Exercise description
Pull out every line of the entries below that contains the word "width", and list those lines.

Exercise inputs
┌──
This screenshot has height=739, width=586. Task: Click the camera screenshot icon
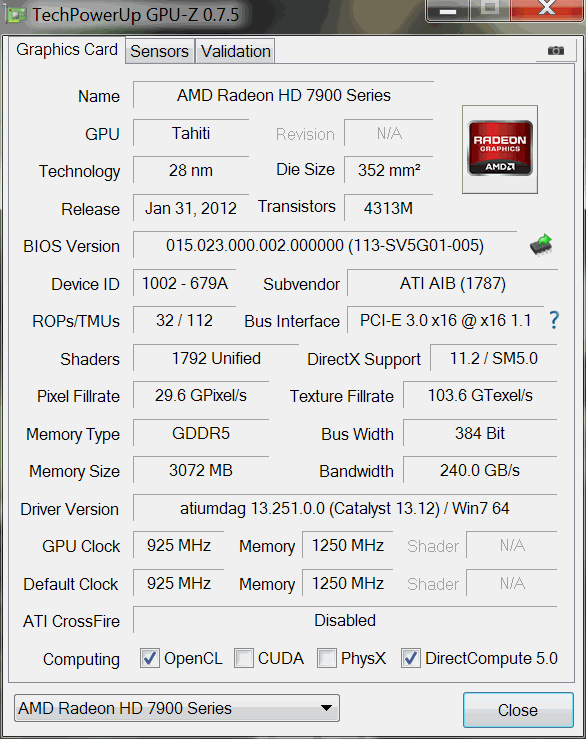[556, 50]
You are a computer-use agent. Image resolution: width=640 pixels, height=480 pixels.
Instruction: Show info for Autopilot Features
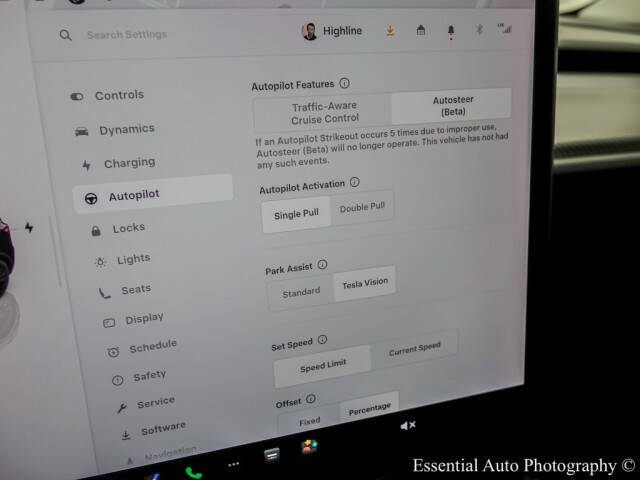[344, 84]
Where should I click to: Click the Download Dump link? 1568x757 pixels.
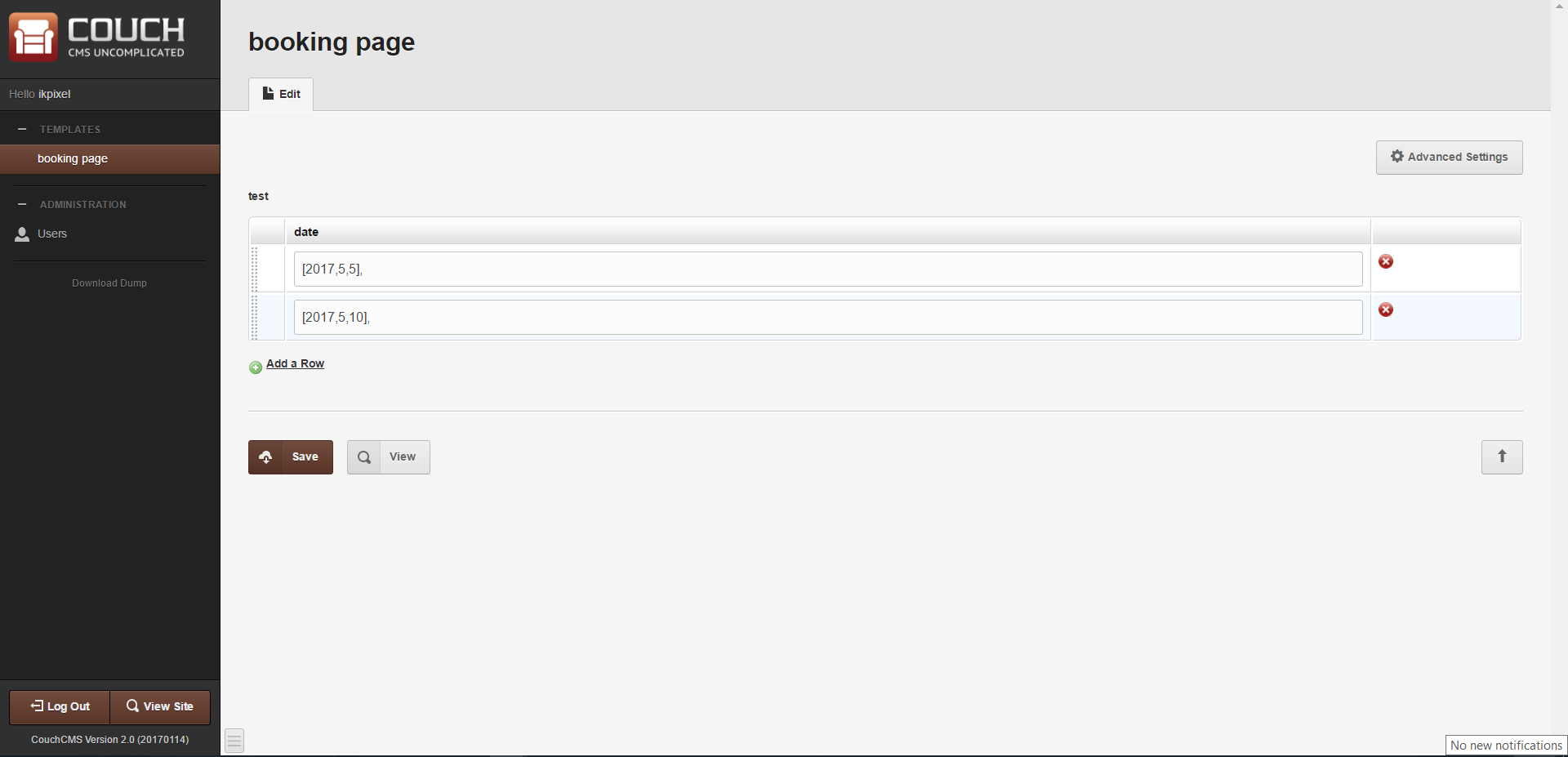click(x=109, y=283)
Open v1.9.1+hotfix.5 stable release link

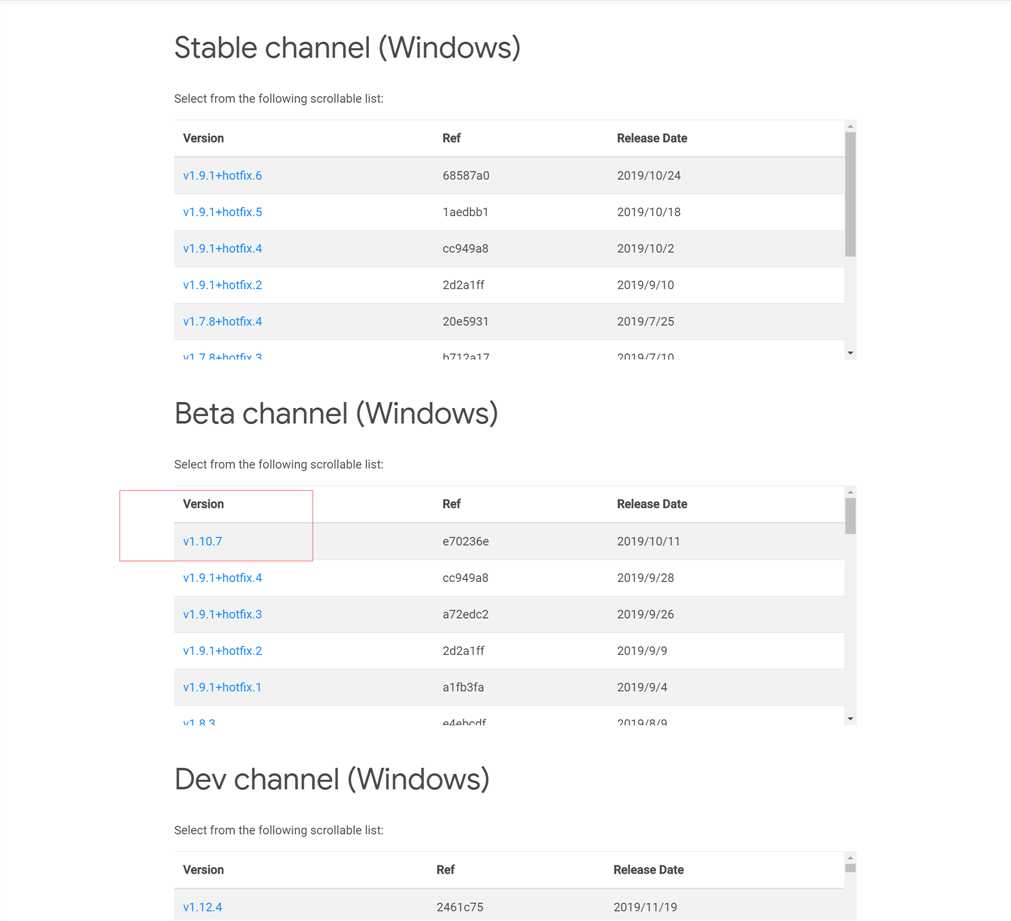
└──
The solution
This screenshot has height=739, width=586. Task: Click the camera screenshot icon
You are a computer-use agent. Image resolution: width=640 pixels, height=480 pixels.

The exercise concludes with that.